Cassado no Senado e afastado do MP-GO, Demóstenes é acusado de ter favorecido o bicheiro Carlos Cachoeira. Ele nega.

O ministro Rogerio Schietti Cruz, que pediu vista, afirmou nesta terça que houve cautela dos juízes que atuaram no processo tão logo perceberam a existência de conversas entre Demóstenes e os investigados na operação.

“Um deles determinou o descarte do material, em relação à operação vegas. O outro impôs, nos autos da operação monte carlo, a sua autuação separada, a pedido do próprio Ministério Público Federal, baseado na inexistência de relação de tais conversas com o objeto da investigação e no risco de efetivo prejuízo ao sigilo e à efetividade da própria investigação desencadeada”, afirmou o ministro.

“A prudência para formação de juízo concreto acerca da possível imputação de fato criminoso a tão ilustre figura pública, bem assim, por outra angulação, a necessidade de não pôr a perder meses de intensa e ousada investigação, voltada a desbaratar complexa e alastrada organização criminosa relacionada à exploração de jogos de azar, prestigia o próprio interesse público que dá sustentação à necessidade de continuidade das investigações, preservando-se, a seu turno, a prerrogativa e os direitos da referida autoridade”, disse.

Outro ponto combatido pela defesa foi a demora da remessa das investigações ao STF após a constatação do nome de Demóstenes no material coletado. Mais uma vez o ministro Schietti rechaçou a argumentação.

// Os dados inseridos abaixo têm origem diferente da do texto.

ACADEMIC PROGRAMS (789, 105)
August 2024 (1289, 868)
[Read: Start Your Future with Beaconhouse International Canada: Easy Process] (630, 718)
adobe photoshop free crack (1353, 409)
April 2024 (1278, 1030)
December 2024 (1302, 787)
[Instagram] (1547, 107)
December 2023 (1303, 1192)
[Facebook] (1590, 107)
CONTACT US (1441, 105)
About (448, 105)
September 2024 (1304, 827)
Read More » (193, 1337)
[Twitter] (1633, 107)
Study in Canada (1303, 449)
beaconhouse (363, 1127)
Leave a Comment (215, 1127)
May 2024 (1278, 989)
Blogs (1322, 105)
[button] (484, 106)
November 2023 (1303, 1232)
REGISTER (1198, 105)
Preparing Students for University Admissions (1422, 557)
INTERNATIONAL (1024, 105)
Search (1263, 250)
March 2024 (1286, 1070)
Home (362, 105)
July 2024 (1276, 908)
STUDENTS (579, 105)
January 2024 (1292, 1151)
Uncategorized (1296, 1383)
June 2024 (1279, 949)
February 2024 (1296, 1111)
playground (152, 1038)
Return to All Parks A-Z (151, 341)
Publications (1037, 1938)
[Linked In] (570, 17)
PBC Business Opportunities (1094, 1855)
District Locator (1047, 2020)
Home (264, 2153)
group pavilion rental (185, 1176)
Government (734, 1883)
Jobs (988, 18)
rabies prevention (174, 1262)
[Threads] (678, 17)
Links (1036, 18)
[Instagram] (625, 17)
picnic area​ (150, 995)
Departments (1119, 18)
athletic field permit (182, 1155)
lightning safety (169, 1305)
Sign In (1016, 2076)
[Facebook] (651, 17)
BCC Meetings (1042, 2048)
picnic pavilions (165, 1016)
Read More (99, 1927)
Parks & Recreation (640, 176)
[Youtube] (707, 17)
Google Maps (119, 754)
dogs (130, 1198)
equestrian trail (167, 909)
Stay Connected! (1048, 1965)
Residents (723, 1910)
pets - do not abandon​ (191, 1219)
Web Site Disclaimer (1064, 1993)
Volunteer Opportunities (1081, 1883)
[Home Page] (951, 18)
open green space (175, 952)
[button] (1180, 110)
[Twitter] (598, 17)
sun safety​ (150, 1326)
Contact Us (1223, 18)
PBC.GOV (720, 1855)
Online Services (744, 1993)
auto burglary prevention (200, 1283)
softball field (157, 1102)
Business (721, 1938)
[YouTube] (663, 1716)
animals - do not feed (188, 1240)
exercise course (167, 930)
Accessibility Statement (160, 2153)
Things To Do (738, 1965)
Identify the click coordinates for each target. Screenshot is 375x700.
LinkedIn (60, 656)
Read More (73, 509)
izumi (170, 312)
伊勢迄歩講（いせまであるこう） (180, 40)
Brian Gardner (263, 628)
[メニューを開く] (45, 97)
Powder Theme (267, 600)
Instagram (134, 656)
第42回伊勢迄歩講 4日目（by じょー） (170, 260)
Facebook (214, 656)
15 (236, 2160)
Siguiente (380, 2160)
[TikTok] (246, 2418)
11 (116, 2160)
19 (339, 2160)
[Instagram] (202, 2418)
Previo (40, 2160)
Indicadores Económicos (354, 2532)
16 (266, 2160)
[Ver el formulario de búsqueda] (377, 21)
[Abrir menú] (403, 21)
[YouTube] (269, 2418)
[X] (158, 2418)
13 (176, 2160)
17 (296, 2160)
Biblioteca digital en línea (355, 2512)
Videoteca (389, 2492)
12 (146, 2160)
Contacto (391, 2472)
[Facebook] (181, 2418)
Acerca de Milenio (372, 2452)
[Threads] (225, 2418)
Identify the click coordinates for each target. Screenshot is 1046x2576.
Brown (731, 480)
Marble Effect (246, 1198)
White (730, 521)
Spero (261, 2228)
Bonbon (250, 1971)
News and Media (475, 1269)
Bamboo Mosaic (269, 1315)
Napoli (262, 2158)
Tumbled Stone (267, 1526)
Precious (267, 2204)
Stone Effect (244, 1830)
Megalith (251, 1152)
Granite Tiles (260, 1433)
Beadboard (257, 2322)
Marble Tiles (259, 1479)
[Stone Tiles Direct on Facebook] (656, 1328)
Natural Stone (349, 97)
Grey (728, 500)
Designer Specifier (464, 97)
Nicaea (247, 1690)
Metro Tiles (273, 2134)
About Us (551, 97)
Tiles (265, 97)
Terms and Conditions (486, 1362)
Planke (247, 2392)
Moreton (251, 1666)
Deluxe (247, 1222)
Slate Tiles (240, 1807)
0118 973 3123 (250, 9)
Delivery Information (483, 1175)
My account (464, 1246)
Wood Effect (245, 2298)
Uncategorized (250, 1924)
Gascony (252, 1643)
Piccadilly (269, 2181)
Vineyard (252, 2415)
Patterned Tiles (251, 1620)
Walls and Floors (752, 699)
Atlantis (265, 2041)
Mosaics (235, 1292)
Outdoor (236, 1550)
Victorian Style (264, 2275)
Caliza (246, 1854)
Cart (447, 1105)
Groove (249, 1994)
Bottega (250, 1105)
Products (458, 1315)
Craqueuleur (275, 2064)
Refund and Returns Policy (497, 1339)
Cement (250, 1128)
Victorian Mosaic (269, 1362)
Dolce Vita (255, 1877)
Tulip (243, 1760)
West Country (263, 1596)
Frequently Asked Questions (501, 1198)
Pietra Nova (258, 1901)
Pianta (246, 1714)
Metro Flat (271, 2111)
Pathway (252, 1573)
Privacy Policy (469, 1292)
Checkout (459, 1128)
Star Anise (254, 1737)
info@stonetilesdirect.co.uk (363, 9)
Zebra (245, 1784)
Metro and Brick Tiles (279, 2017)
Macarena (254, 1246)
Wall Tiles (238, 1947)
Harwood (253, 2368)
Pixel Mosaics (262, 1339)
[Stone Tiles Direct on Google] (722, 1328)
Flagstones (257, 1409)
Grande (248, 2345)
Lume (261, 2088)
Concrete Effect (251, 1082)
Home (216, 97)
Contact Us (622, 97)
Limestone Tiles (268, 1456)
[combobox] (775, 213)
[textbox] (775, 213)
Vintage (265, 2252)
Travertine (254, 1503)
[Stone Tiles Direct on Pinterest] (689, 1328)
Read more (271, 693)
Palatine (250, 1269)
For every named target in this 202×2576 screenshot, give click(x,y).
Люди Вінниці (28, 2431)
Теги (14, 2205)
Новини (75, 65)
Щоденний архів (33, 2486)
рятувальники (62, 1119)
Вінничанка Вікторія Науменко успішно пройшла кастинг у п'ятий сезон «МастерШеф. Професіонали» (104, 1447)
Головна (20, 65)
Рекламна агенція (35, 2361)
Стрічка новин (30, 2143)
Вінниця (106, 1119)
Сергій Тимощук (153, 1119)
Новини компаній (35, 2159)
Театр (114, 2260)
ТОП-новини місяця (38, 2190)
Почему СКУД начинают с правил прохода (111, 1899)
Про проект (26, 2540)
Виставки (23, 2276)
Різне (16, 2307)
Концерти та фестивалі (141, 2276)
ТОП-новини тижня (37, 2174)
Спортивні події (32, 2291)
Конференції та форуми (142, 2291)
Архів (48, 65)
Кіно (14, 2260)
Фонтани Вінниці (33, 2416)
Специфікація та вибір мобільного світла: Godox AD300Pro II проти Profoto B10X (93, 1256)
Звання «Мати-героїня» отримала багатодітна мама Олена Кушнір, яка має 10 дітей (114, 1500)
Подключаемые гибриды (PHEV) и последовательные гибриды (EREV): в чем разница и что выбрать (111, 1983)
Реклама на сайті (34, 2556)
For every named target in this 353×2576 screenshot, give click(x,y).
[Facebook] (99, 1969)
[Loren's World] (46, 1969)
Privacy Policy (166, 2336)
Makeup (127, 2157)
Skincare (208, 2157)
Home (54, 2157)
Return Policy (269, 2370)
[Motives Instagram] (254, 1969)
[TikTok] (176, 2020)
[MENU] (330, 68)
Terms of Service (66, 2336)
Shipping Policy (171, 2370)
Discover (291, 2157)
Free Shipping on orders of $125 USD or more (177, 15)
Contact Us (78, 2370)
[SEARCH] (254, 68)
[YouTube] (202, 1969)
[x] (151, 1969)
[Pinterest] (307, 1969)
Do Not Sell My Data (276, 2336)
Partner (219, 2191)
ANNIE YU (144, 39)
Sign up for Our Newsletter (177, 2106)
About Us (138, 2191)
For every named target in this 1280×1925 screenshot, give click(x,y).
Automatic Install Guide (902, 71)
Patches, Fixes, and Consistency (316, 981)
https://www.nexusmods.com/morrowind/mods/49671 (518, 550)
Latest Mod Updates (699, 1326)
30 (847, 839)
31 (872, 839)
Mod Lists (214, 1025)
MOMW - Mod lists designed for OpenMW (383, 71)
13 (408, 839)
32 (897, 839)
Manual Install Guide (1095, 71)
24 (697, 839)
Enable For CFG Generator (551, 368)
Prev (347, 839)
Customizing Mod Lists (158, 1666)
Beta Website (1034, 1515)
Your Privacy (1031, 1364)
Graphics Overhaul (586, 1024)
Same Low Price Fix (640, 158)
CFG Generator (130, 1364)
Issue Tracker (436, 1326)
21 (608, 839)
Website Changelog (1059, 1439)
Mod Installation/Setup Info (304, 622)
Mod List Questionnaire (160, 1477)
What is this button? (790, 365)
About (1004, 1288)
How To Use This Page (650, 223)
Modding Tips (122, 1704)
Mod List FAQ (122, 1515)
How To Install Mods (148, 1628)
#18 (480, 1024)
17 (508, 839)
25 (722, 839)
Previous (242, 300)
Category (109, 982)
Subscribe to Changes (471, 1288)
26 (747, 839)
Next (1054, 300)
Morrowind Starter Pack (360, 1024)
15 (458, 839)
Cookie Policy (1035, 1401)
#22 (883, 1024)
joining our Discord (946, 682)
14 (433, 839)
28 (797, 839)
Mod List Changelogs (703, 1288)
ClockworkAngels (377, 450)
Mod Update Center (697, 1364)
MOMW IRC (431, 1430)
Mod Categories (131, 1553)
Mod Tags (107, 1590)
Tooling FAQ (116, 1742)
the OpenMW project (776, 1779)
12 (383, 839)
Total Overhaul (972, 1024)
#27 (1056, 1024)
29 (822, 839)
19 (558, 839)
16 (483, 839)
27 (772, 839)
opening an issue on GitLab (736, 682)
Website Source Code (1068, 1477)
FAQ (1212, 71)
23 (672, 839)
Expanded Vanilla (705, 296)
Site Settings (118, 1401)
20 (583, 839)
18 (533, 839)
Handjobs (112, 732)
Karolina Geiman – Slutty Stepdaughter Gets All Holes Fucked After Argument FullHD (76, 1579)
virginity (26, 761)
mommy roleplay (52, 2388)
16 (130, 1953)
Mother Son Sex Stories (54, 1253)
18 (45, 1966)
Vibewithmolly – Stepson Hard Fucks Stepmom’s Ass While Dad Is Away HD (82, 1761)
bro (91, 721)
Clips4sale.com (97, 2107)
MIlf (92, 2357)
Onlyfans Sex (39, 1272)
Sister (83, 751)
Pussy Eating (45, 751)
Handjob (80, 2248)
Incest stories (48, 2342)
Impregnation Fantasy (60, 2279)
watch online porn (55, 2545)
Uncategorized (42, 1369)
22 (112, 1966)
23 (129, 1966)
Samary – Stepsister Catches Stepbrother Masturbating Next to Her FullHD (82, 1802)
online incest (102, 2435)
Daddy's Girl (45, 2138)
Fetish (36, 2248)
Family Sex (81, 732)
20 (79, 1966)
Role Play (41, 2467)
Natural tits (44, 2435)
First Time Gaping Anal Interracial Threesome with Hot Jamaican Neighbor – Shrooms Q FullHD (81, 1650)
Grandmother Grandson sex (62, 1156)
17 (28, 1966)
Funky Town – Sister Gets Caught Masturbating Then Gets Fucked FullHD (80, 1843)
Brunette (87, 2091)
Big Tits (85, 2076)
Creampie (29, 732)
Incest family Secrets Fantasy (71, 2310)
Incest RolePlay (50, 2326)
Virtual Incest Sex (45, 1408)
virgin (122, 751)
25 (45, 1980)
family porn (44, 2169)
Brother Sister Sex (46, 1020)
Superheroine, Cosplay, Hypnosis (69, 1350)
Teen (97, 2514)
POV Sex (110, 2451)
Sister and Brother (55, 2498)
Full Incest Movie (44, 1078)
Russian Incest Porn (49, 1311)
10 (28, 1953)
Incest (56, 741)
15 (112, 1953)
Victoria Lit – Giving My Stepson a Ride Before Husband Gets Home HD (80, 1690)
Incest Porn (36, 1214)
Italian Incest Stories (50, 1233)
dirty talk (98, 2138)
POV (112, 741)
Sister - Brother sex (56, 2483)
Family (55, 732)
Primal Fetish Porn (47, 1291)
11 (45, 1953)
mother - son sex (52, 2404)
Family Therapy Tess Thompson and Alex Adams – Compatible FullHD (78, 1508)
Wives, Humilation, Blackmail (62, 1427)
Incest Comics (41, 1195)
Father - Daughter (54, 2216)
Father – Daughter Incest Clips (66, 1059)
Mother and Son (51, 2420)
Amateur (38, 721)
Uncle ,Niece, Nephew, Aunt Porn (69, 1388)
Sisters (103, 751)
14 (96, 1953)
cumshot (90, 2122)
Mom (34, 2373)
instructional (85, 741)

Segundo ele, a ausência da remessa imediata se justificaria tanto pelo volume de material colhido como pelo bom andamento da investigação.

Sem identificar prática que configurasse constrangimento ilegal em relação ao ex-senador, Schietti votou pelo não conhecimento do Habeas Corpus, preservando a ação penal contra Demóstenes. Os demais membros do colegiado seguiram o voto.

Demóstenes foi cassado pelo Senado em 2012. Procurador de Justiça de Goiás, está afastado desde aquele ano, por decisão do Conselho Nacional do Ministério Público. Com informações da Assessoria de Imprensa do STJ.

Clique aqui para ler o voto vencedor.
HC 307152

Revista Consultor Jurídico, 17 de novembro de 2015, 21h40

Comentários de leitores

2 comentários

STJ descarta escuta ilegal.

José Segreto Filho (Advogado Associado a Escritório)

A decisão está correta, inclusive, sob o ponto de vista da demora, a fim de não prejudicar a investigação que estava em curso com autorização judicial de quebra de sigilo de comunicação. A demais, a celebridade política de foro privilegiado ao aparecer no diálogo interceptado, não consta que, a partir daí, tenha sido investigada, sem conhecimento ou autorização do foro jurisdicional privilegiado competente.

Correta decisão

Flávio Marques (Advogado Autônomo - Criminal)

Parabéns ao Ministro Schietti! Essa defesa, o que é o desespero, esquece-se (por conveniência) de que não há prova ilícita se o encontro é fortuito. Ou seja, se o marginal-investigado conversa com outro marginal que não está sendo investigado e o assunto se refere a fatos ilícito, óbvio que se tem um prova fortuita, consequente da uma prova lícita (escuta autorizada legalmente). É cada asneira que certas defesas sustentam, ainda mais agora que os grã-finos começaram a sentir o peso de seus crimes!